Task details ::
List each line in the records below that contains the word "vertical".

Extracted entries ::

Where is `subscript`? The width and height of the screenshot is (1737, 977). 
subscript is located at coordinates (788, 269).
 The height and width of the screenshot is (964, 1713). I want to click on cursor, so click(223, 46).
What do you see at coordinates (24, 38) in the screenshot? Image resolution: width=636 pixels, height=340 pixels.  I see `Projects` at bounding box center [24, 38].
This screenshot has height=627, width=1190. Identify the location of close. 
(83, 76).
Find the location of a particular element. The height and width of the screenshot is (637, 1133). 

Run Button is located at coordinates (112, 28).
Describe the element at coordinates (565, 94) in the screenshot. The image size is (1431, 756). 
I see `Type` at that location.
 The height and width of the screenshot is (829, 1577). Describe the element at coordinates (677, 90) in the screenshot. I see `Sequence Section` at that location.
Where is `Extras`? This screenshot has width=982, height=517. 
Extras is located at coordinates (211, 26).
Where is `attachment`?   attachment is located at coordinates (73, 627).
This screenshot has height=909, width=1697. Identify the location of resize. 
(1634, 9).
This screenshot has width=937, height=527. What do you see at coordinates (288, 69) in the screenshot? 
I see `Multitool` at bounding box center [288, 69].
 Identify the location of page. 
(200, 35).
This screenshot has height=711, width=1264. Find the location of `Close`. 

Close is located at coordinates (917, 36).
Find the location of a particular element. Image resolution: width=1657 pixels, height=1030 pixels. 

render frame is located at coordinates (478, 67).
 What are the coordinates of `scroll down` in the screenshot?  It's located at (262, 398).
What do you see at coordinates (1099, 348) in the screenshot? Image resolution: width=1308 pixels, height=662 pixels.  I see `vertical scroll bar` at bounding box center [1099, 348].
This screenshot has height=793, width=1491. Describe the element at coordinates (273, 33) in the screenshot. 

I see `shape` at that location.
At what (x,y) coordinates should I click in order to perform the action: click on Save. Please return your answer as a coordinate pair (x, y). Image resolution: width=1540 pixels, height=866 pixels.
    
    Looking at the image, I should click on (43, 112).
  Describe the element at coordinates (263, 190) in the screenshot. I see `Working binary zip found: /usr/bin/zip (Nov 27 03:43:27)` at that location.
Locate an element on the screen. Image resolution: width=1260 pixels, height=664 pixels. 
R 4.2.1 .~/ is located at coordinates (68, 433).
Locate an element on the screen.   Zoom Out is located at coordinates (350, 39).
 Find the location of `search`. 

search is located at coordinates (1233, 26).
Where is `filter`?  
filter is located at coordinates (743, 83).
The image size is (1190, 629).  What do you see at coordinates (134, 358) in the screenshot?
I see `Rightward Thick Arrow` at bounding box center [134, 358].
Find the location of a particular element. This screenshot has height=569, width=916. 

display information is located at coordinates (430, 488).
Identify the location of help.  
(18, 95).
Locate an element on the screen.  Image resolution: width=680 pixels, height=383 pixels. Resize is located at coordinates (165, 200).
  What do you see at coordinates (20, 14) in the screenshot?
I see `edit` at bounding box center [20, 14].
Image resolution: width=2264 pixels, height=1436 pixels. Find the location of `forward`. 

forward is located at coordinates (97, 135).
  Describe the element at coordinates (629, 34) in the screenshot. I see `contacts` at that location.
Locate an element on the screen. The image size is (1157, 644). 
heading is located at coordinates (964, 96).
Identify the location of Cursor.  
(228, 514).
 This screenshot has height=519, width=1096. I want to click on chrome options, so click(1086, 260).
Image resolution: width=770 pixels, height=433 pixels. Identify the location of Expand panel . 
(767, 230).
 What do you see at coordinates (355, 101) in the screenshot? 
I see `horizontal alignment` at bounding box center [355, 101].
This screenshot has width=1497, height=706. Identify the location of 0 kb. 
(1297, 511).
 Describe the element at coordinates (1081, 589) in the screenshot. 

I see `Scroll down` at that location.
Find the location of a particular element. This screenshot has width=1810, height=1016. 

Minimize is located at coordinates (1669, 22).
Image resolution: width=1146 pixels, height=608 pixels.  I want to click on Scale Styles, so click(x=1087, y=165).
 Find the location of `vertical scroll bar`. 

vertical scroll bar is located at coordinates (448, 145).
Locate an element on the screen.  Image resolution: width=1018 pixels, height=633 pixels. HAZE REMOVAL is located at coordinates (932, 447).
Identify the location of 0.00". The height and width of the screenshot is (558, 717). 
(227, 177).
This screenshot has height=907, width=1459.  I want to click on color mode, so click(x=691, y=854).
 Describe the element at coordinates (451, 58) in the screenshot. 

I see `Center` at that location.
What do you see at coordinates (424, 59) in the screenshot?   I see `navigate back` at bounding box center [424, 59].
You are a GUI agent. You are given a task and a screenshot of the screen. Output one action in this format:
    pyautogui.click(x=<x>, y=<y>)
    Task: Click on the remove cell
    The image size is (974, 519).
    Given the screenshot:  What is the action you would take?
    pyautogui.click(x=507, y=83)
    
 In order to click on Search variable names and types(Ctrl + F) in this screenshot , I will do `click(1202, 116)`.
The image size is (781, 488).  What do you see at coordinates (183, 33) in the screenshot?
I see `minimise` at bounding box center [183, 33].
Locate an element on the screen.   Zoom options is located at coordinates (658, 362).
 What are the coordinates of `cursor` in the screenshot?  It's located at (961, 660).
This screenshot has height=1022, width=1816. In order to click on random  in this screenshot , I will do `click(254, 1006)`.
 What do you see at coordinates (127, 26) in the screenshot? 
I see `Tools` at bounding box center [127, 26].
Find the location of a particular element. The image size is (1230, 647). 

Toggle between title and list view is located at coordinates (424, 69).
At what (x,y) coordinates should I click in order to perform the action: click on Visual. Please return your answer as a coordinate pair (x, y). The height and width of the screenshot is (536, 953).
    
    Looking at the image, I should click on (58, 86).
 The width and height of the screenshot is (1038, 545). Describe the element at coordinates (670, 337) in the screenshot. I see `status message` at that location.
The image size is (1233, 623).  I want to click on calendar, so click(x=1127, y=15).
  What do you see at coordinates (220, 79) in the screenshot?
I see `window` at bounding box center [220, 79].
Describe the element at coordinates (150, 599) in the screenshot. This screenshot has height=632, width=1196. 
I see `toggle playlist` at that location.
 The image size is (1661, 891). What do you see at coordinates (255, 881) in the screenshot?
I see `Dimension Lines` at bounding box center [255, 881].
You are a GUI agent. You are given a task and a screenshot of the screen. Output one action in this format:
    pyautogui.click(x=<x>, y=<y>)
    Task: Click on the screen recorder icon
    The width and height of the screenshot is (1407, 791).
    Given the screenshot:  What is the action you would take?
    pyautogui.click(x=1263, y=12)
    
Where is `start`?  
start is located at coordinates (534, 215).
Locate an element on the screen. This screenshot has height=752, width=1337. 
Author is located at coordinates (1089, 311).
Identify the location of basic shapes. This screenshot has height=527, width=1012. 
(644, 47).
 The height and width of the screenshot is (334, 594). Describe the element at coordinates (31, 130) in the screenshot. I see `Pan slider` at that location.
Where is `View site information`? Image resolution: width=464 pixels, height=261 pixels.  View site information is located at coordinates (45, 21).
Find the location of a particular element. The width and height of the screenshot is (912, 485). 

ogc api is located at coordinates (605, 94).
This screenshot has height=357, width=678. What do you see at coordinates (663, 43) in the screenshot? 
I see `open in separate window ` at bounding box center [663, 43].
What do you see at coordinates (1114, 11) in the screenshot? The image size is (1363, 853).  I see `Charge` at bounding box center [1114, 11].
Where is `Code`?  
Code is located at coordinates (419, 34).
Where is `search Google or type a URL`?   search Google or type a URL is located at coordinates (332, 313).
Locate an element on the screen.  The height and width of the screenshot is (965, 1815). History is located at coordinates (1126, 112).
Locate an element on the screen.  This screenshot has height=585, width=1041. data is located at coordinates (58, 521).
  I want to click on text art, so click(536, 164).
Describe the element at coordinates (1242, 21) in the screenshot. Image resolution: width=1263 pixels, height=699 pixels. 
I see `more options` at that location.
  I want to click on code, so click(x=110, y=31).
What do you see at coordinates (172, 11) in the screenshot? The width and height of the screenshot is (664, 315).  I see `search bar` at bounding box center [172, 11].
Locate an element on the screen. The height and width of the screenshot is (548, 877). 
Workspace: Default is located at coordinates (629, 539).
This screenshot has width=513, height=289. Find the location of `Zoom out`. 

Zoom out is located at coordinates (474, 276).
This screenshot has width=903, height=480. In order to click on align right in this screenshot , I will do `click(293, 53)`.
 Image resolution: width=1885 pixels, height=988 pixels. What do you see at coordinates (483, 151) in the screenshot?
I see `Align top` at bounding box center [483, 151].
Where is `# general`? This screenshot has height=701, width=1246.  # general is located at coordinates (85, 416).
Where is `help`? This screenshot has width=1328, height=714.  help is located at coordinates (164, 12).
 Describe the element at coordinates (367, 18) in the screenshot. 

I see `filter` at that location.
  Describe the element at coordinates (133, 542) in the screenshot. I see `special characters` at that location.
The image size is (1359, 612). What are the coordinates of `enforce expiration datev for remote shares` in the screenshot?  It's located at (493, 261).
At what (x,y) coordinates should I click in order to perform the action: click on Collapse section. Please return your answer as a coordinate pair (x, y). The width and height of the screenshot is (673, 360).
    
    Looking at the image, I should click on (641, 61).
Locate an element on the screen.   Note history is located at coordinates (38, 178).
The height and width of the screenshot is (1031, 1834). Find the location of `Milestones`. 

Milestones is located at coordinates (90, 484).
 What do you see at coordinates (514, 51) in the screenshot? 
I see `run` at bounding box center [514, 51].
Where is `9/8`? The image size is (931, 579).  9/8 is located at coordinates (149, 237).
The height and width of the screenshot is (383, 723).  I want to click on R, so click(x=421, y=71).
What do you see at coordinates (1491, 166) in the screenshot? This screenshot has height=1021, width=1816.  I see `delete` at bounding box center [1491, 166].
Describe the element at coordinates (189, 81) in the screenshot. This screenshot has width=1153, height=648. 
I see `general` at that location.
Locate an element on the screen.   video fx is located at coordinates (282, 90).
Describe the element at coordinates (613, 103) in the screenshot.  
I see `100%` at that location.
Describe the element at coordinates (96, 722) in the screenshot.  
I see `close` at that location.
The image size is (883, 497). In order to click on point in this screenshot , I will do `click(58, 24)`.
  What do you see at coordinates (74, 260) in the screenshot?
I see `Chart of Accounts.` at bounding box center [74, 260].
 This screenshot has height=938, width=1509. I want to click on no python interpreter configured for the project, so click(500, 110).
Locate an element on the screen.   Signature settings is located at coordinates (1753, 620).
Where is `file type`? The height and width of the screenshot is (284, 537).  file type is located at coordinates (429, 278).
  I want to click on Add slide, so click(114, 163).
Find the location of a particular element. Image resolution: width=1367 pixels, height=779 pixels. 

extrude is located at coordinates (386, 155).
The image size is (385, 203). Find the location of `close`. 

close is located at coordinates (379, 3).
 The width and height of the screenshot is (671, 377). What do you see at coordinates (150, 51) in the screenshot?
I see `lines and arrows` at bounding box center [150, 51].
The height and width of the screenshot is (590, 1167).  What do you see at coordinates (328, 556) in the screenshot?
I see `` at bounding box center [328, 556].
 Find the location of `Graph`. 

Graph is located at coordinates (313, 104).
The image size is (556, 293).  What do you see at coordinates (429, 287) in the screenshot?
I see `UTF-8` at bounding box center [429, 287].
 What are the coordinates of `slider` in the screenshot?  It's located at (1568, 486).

Solution for this problem ::
What do you see at coordinates (1099, 348) in the screenshot? Image resolution: width=1308 pixels, height=662 pixels.  I see `vertical scroll bar` at bounding box center [1099, 348].
 Find the location of `vertical scroll bar`. 
vertical scroll bar is located at coordinates (448, 145).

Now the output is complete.